Determining the equation of a trig function | Graphs of trig functions | Trigonometry | Khan Academy

Write the equation of the
function f of x graphed below. And so we have this
clearly periodic function. So immediately you
might say, well, this is either going to be a sine
function or a cosine function. But its midline
and its amplitude are not just the plain vanilla
sine or cosine function. And we can see that
right over here. The midline is halfway
between the maximum point and the minimum point. The maximum point right over
here, it hits a value of y equals 1. At the minimum points,
it’s a value of y is equal to negative 5. So halfway between
those, the average of 1 and negative 5, 1 plus
negative 5 is negative 4. Divided by 2 is negative 2. So this right over
here is the midline. So this is y is
equal to negative 2. So it’s clearly shifted down. Actually, I’ll talk
in a second about what type of an expression
it might be. But now, also, let’s
think about its amplitude.

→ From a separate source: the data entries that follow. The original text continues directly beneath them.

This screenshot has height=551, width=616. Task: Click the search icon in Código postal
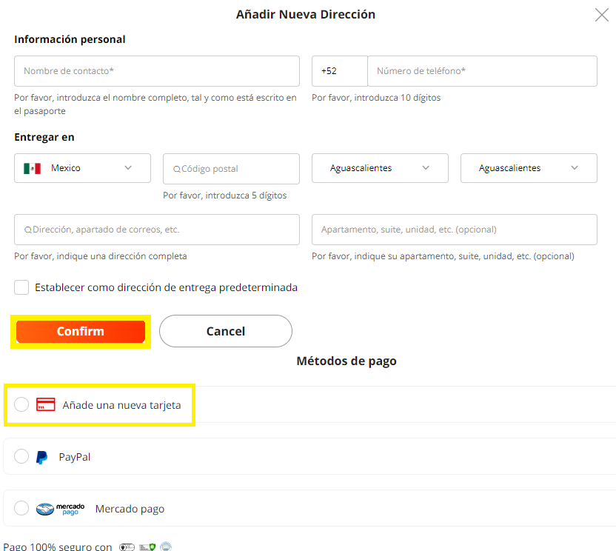176,170
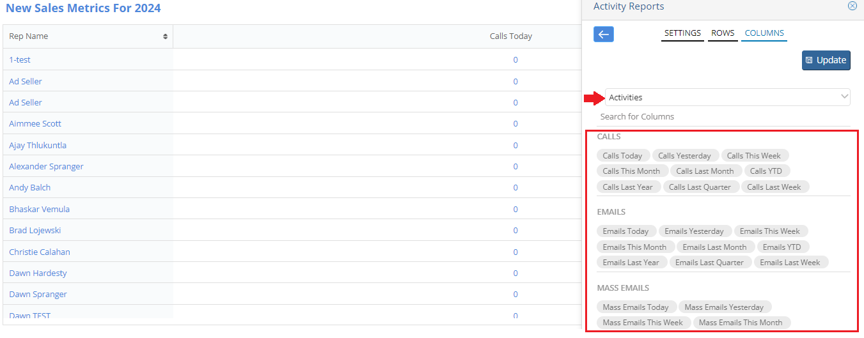This screenshot has width=864, height=338.
Task: Switch to the ROWS tab
Action: [723, 33]
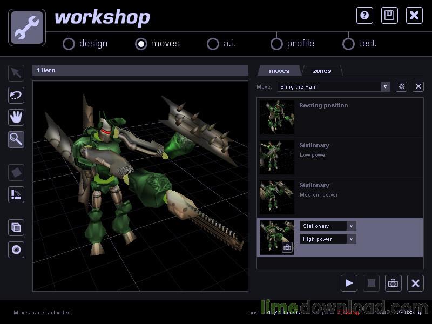Select the magnifier zoom tool

tap(16, 139)
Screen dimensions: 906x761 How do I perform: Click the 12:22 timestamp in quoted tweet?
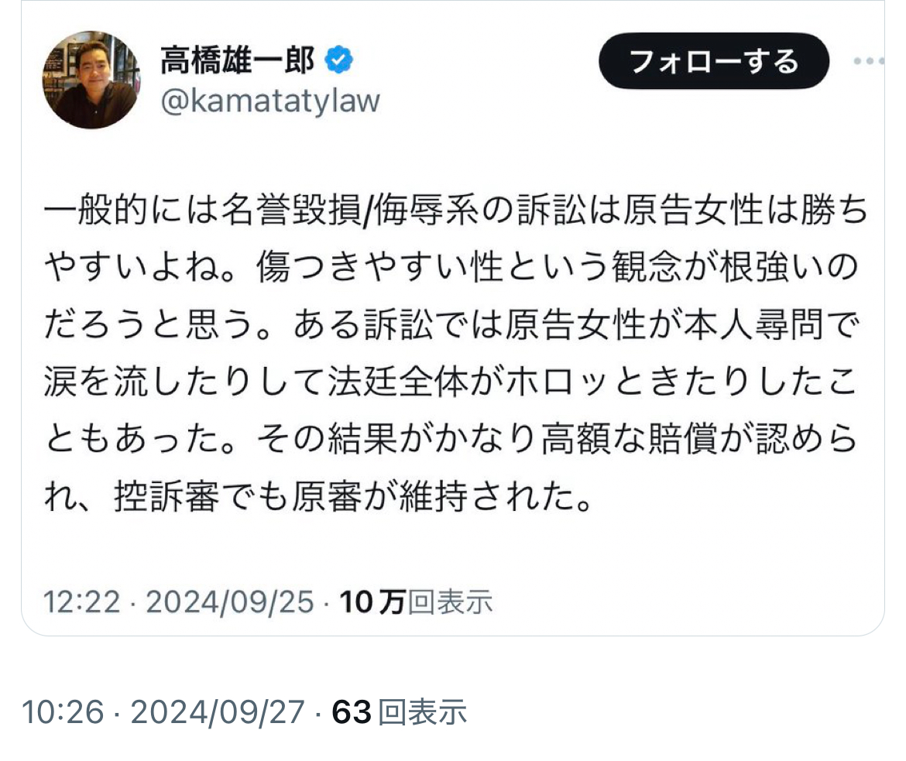coord(82,602)
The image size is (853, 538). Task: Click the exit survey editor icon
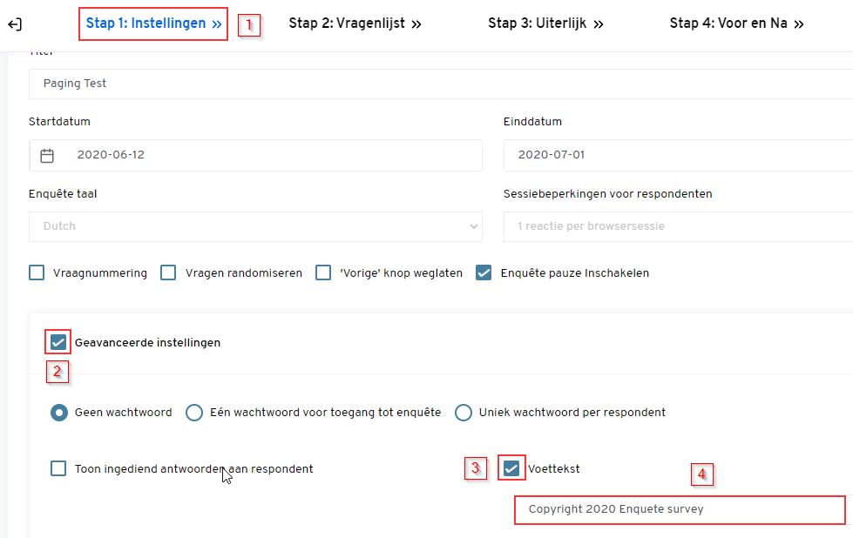coord(14,24)
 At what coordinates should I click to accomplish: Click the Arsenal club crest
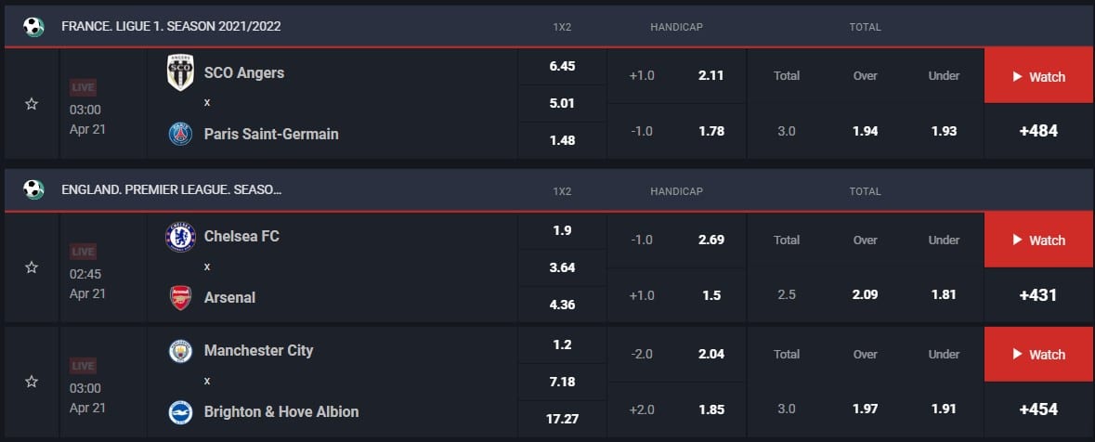point(180,297)
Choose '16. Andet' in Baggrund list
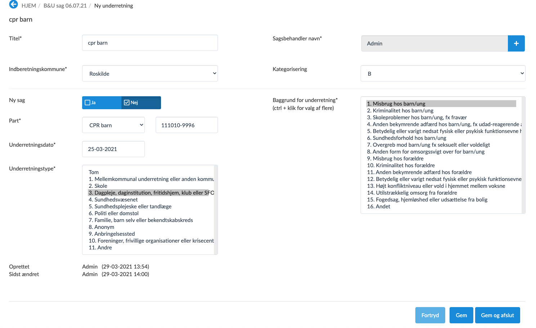This screenshot has width=536, height=328. (379, 207)
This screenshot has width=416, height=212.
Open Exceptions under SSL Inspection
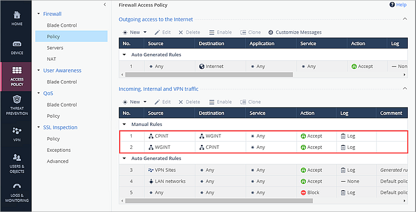(x=59, y=150)
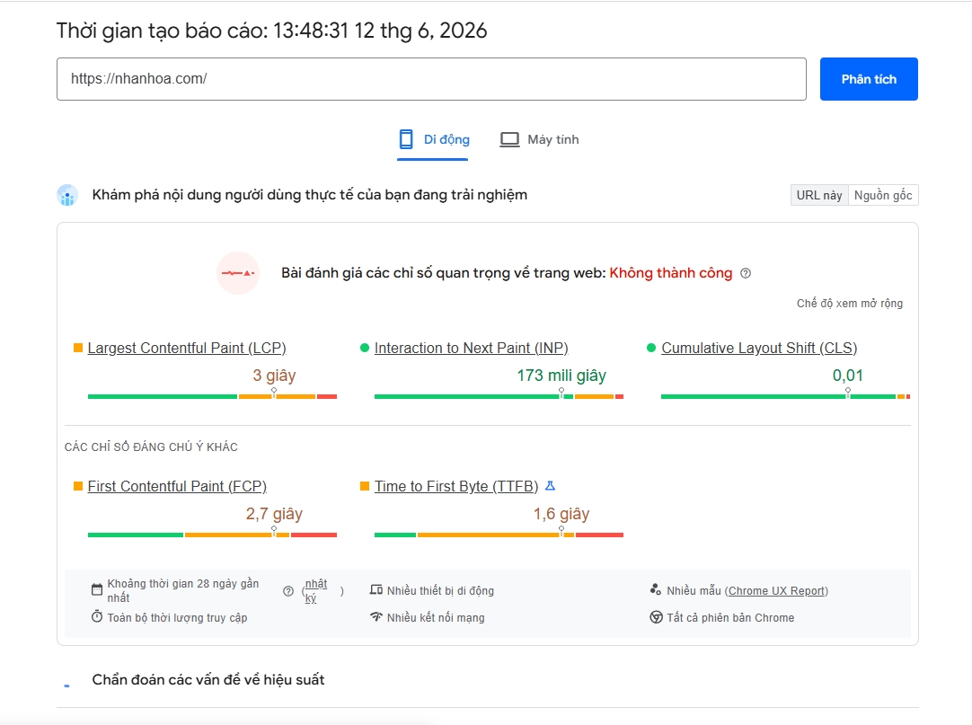Click the help icon beside Không thành công
972x725 pixels.
coord(746,273)
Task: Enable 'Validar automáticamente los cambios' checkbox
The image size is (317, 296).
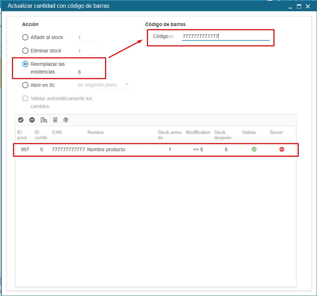Action: [x=25, y=98]
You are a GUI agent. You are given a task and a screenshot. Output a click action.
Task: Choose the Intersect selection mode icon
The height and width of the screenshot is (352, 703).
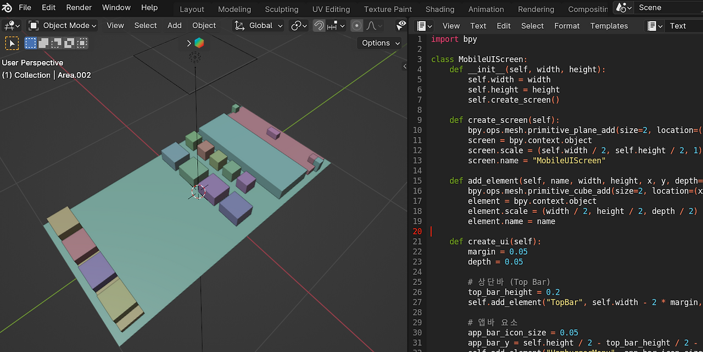[82, 43]
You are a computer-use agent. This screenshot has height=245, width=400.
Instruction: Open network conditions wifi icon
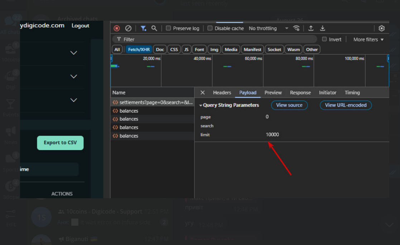click(296, 28)
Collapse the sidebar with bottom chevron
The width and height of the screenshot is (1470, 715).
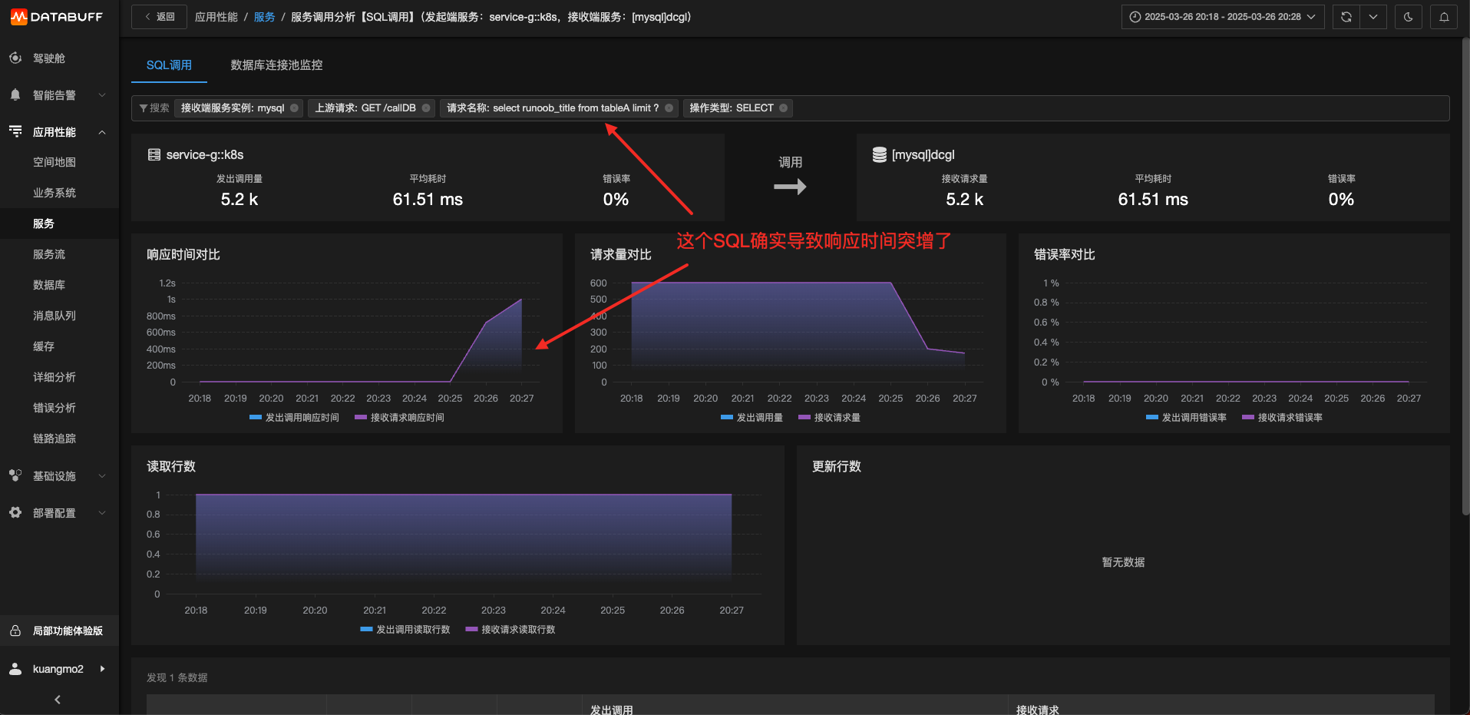pos(58,700)
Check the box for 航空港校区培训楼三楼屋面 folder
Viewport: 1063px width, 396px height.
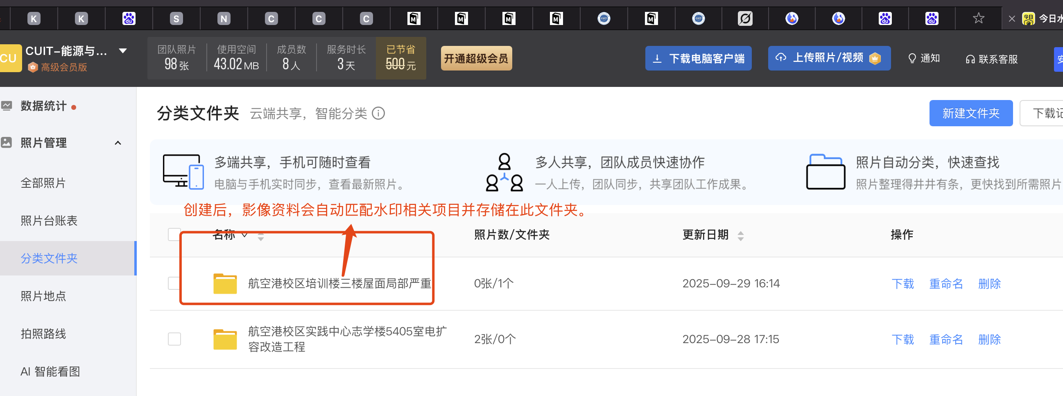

Its amplitude–
that’s how far it might get away from the
midline– we see here. It went 3 above the midline. Going from negative 2 to 1,
it went 3 above the midline at the maximum point. And it can also go 3 below the
midline at the minimum point. So this thing clearly
has an amplitude of 3. So immediately, we
can say, well, look. This is going to have
a form something like f of x is equal to
the amplitude 3. We haven’t figured
out yet whether this is going to be a cosine
function or a sine function. So I’ll write “cosine” first. Cosine maybe some coefficient
times x plus the midline. The midline– we
already figured out– was minus 2 or negative 2. So it could take
that form or it could take f of x is equal to 3
times– it could be sine of x or sine of some
coefficient times x. Sine of kx minus 2 plus
the midline– so minus 2. So how do we figure
out which of these are? Well, let’s just think about
the behavior of this function when x is equal to 0. When x is equal to
0, if this is kx, then the input into the
cosine is going to be 0. Cosine of 0 is 1. Whether you’re talking about
degrees or radians, cosine of 0 is 1. While sine of 0– so
if x is 0, k times 0 is going to be
0– sine of 0 is 0. So what’s this thing doing
when x is equal to 0? Well, when x is equal to
0, we are at the midline. If we’re at the midline, that
means that all of this stuff right over here evaluated to 0. So since, when x equals 0, all
of this stuff evaluated to 0, we can rule out the
cosine function. When x equals 0 here, this
stuff doesn’t evaluate to 0. So we can rule out this
one right over there. And so we are left with this. And we just really
need to figure out– what could this
constant actually be? And to think about
that, let’s look at the period of this function. Let’s see. If we went from
this point– where we intersect the midline–
and we have a positive slope, the next point that we do
that is right over here. So our period is 8. So what coefficient
could we have here to make the period of
this thing be equal to 8? Well, let us just
remind ourselves what the period of sine of x is. So the period of
sine of x– so I’ll write “period” right
over here– is 2pi. You increase your angle by
2 pi radians or decrease it. you’re back at the same
point on the unit circle. So what would be the
is increasing k times faster. So you’re going to get to the
same point k times faster. So your period is going
to be 1/k’th as long. So now your period is
going to be 2 pi over k. Notice, as x increases, your
argument into the sine function is increasing k times as fast. You’re multiplying it by k. So your period is
going to be short. It’s going to take you less
distance for the whole argument to get to the same point
on the unit circle. So let’s think
about it this way– so if we wanted to say 2
pi over k is equal to 8, well, what is our k? Well, we could take the
reciprocal of both sides. We get k over 2 pi
is equal to 1/8. Multiply both sides by 2pi. And we get k is
equal to– let’s see. This is 1. This is 4. k is equal to pi/4. And we are done. And you can verify that by
trying out some of these points right over here. This function is equal to 3
sine of pi over 4x minus 2.